Há livros que deveriam trazer na capa a tarja de advertência «contém spoilers» e o romance de estreia de Christine Mangan, “Ao Sol de Tânger” (Editorial Presença, 2018), é um deles. O jogo de espelhos onde a autora se apoia para narrar uma tensa relação de amizade revela precocemente os seus segredos e resta ao leitor a esperança de não ter adivinhado, logo nas primeiras páginas, o fim da história. Porém, a má notícia para o leitor é que sim, infelizmente, adivinhou o fim da história.
“Ao Sol de Tânger” narra a relação entre Alice e Lucy, colegas de quarto numa universidade norte-americana que se reencontram na cidade marroquina, após o hiato provocado por acontecimentos traumáticos. O encontro, contudo, antes de reatar a antiga amizade, conduz inapelavelmente para um novo trauma na vida de ambas.

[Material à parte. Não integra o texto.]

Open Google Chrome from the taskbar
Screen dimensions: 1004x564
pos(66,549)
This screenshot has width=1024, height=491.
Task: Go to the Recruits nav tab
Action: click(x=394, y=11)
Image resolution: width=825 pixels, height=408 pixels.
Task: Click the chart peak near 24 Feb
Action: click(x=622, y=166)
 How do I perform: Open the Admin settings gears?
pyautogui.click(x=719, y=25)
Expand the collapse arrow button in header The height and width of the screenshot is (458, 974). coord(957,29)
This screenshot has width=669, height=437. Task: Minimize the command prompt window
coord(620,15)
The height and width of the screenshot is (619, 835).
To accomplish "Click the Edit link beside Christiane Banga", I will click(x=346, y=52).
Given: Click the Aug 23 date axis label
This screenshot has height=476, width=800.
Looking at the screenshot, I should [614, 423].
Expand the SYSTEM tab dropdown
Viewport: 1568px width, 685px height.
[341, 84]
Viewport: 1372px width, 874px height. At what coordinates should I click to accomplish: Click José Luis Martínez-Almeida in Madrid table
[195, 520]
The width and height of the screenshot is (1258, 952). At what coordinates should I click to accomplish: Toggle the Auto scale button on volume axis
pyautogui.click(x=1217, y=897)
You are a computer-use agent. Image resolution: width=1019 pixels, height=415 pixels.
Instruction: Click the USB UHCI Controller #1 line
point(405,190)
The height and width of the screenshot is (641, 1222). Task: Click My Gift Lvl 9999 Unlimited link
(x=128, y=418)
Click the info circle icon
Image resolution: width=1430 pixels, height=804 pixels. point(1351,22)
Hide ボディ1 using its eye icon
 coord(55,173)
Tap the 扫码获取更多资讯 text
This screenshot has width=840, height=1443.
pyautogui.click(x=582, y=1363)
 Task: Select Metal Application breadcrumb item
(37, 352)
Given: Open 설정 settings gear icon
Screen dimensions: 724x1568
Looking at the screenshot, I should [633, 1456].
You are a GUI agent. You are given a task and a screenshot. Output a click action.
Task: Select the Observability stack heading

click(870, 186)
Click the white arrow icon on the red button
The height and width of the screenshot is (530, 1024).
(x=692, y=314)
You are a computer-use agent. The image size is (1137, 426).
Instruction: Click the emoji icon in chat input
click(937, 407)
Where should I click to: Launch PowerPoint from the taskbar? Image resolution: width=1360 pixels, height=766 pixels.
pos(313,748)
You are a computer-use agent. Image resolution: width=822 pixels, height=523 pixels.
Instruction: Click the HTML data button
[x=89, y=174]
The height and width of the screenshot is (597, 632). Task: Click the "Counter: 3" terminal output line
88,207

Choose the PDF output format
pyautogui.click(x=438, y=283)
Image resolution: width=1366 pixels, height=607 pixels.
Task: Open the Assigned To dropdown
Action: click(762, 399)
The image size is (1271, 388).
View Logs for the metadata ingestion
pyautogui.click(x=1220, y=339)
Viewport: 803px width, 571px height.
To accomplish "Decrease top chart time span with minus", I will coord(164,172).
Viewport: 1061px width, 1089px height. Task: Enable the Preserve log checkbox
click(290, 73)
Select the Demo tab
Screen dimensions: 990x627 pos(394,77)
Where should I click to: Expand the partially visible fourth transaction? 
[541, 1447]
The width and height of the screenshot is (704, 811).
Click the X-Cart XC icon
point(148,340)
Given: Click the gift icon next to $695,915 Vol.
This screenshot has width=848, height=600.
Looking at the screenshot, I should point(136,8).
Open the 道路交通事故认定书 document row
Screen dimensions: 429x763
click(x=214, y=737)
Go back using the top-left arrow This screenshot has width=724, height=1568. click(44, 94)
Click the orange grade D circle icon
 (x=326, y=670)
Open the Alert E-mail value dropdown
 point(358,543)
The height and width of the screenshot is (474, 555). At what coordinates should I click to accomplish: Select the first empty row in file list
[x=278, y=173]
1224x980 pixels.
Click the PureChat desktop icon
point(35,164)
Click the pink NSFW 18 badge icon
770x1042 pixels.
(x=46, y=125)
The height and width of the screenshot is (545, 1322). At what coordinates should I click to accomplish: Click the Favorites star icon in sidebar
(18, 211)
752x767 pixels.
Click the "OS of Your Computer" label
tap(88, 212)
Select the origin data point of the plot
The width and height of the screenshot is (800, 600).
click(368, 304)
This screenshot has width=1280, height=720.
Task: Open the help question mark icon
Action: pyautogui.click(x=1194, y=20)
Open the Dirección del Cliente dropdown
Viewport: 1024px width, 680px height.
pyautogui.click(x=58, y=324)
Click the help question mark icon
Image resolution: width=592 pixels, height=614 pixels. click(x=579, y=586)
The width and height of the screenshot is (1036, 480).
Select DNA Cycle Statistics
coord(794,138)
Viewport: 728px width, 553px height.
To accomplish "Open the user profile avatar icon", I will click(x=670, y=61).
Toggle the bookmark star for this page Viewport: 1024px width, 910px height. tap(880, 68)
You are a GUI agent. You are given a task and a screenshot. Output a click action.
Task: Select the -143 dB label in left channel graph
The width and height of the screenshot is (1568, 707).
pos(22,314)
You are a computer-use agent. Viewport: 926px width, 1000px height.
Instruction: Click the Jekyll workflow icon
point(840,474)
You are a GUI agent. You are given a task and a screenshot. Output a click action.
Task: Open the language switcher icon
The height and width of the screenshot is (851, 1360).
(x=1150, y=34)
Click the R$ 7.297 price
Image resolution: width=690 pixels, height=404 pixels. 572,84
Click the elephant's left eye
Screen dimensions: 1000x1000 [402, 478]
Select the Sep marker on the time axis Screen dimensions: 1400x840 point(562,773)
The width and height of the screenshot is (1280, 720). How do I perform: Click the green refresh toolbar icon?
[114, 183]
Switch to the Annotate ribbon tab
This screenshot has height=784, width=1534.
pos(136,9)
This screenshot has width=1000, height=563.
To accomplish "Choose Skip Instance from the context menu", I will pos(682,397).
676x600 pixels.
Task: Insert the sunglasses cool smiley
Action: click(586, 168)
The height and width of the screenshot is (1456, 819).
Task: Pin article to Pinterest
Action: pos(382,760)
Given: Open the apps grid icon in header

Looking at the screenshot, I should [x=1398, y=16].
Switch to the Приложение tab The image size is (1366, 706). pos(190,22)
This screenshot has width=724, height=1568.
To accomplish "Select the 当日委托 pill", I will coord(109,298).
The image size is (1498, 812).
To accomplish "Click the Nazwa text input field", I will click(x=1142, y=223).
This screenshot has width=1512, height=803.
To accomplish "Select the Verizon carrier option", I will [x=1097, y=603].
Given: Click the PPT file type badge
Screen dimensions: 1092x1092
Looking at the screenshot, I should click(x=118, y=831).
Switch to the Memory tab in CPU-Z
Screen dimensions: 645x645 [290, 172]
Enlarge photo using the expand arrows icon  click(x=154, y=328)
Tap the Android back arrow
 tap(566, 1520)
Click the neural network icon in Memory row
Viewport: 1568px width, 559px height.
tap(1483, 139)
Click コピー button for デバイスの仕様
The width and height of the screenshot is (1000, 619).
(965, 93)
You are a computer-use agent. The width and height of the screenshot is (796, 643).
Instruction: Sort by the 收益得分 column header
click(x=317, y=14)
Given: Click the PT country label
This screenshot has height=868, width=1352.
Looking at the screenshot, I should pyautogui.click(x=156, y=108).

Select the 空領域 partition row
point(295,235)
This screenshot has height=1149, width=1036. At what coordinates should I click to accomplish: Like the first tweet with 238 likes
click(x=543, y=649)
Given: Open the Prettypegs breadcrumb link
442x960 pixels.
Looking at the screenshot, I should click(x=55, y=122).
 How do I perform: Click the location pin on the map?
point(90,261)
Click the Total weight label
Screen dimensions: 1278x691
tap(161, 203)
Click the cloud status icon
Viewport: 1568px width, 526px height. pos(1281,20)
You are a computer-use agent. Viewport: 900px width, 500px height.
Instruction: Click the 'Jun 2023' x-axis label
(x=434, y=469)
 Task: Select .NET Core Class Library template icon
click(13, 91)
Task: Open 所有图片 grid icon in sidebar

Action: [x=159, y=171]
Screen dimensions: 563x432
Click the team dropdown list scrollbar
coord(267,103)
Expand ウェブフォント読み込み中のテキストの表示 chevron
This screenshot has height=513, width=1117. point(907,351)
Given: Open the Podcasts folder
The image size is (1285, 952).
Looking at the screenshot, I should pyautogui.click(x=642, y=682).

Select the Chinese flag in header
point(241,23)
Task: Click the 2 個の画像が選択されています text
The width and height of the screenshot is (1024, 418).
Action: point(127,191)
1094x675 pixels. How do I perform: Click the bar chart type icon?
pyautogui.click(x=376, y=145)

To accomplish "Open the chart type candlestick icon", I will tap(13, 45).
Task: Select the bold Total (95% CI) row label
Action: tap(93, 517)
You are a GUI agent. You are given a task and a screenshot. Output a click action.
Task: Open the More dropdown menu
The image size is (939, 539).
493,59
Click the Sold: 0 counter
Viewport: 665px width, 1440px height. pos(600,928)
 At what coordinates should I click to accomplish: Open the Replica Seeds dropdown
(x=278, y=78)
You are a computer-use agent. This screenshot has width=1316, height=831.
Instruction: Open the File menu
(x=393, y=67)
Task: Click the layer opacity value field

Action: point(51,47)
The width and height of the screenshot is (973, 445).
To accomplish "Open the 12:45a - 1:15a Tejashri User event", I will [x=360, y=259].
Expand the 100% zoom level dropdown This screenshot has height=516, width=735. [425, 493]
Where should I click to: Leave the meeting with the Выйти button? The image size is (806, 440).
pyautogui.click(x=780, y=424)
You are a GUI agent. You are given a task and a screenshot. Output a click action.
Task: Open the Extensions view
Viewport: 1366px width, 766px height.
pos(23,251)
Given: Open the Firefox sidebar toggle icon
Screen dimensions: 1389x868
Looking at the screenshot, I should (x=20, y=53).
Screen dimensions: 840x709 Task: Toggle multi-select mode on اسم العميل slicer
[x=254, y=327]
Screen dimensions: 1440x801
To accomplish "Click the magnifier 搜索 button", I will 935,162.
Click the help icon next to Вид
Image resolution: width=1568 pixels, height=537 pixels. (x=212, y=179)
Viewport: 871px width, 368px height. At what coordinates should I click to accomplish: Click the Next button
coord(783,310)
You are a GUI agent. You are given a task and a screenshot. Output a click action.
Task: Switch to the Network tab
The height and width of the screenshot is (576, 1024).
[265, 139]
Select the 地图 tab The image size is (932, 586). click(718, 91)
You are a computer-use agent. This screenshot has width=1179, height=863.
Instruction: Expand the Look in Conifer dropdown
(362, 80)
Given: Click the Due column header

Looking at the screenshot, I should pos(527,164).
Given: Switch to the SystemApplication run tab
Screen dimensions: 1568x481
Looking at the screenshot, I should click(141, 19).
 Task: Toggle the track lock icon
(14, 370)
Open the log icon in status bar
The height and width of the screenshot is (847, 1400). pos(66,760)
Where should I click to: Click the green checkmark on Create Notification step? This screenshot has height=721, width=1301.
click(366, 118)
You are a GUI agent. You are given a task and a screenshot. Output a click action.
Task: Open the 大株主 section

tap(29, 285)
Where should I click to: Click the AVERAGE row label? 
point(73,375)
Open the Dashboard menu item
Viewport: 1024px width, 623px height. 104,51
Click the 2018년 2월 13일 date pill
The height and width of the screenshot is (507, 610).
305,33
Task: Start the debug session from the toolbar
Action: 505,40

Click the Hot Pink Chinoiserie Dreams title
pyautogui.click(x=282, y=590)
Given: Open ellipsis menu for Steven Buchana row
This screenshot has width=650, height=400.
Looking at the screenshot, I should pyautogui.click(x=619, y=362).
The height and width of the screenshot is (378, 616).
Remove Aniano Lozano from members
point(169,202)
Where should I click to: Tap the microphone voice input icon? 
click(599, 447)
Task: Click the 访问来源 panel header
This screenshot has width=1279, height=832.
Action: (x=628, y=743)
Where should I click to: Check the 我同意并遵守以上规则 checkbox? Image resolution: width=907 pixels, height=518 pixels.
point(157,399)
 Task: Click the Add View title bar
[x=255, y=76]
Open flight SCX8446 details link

O romance falha em chamar a atenção do leitor para os conflitos provocados pelas personalidades distintas de Alice e Lucy, quando insinua – bem antes do que seria prudente – que o que está mesmo em jogo é um tour de force psicológico de uma personalidade fraturada.
Neste sentido, “Ao Sol de Tânger” é ao mesmo tempo sobre – e também vítima – dos ardis da personalidade. Não se tem a certeza se autora deliberadamente revela os segredos do tal jogo de espelhos para criar um suspense ou se lhes deixou escapar antes da hora, como é natural a romancistas (e ilusionistas) em início de jornada.
Nem Tânger está isento de um certo dilema de personalidade. Apesar da rica descrição topográfica, não se rompe a epiderme rumo à alma da cidade. Está-se sob o sol de Tânger como poderia estar-se sob o sol de qualquer outro sítio igualmente caótico, empoeirado e quente, a sentir-lhe o calor, odores e aromas de um quarto do Airbnb.
Ainda que “Ao Sol de Tânger” seja irregular, deve-se prestar atenção a Christine Mangan como uma promessa da literatura. Principalmente se ela se mantiver próxima dos conflitos existenciais e distante das promoções editoriais, como a pretensiosa chamada de capa que promete no livro o encontro de Patricia Highsmith e Hitchcock. O que, definitivamente, não é o caso – mais útil seria a tarja de advertência sobre os spoilers.